As the leader of the organization, it is your job to drive revenue to run programs and find members to pay memberships, sponsorships, and attend events. It is the lifeblood of the organization. And it’s your job to do both.
Of course you play a key role in those outcomes and their growth.
Here is the challenge. Who ultimately controls that decision?
- Are you the one approving the purchase requisition?
- Do you sign the sponsorship check?
- Do you convince leadership about the value of membership?
As leaders of membership organizations, ultimately, we cannot control members’ decisions to join, sponsor, or attend. They have to make those decisions.
So why spend so much time focused on things you can’t control?
What if you focused more time on those things you can control?

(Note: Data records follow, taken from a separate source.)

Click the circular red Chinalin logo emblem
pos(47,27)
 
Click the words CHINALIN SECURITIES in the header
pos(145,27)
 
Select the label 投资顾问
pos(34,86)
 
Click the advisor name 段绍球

So many factors go into your success, which leads to organizational success. Are you clear on what they are and if you are growing them? It isn’t luck, being in the right place at the right time, or happenstance. It is taking intentional steps to free up your time for the most important efforts; to enable your staff to connect and engage with members and create processes that make your organization more effective.

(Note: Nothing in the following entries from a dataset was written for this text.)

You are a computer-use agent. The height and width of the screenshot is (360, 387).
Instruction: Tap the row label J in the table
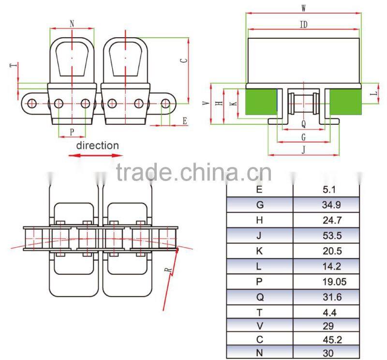(260, 236)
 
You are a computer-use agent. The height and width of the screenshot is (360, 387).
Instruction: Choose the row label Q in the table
(260, 297)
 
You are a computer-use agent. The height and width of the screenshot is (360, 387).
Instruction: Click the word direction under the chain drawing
(97, 145)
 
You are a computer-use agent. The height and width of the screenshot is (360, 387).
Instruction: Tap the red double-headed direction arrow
(95, 155)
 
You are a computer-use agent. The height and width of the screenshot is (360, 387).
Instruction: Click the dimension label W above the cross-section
(303, 8)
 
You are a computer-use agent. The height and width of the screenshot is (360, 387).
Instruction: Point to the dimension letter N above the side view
(72, 23)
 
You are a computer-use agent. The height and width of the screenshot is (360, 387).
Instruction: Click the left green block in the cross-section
(261, 102)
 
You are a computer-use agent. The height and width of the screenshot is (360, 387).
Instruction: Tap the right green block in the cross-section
(344, 102)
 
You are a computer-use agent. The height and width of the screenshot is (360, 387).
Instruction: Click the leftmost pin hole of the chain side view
(32, 103)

Are you clear on what they are?
Things like accountability, motivation, delegation, and others are the areas that strengthen your organization and drive revenue and membership growth.
How often do you evaluate, measure, and report on these key areas of effective leadership and organizational growth?

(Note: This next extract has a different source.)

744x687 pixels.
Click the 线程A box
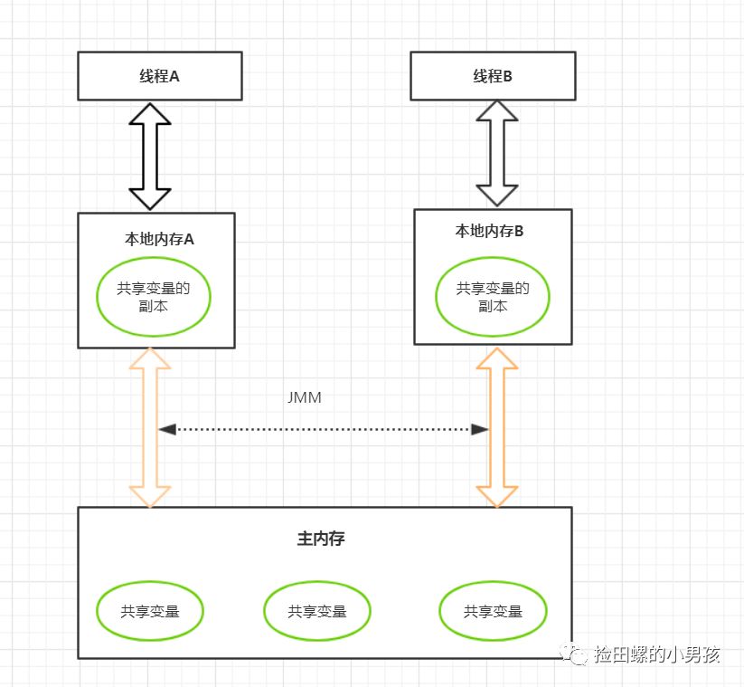[x=160, y=75]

As you consider thinking differently about your organization’s growth, here are four steps you can take to better understand where you and your organization can grow. They will help you determine the areas you can control and see where you have room for growth.
- Take this free and quick leadership assessment to get a baseline awareness of your strength in these key leadership areas.
- Determine where growth is needed.
- Decide which one you will address first.
- Schedule regular reviews to understand and evaluate your growth and where you have room for more.
Being clear on where you stand and where you still have room for growth is critical for leaders and organizations. It is hard to control what you don’t measure and hard to grow when you focus on things you can’t control.
Your board will never stop measuring your growth in terms of revenue and members and those aren’t likely to grow if you are not growing as a leader in the areas you can control.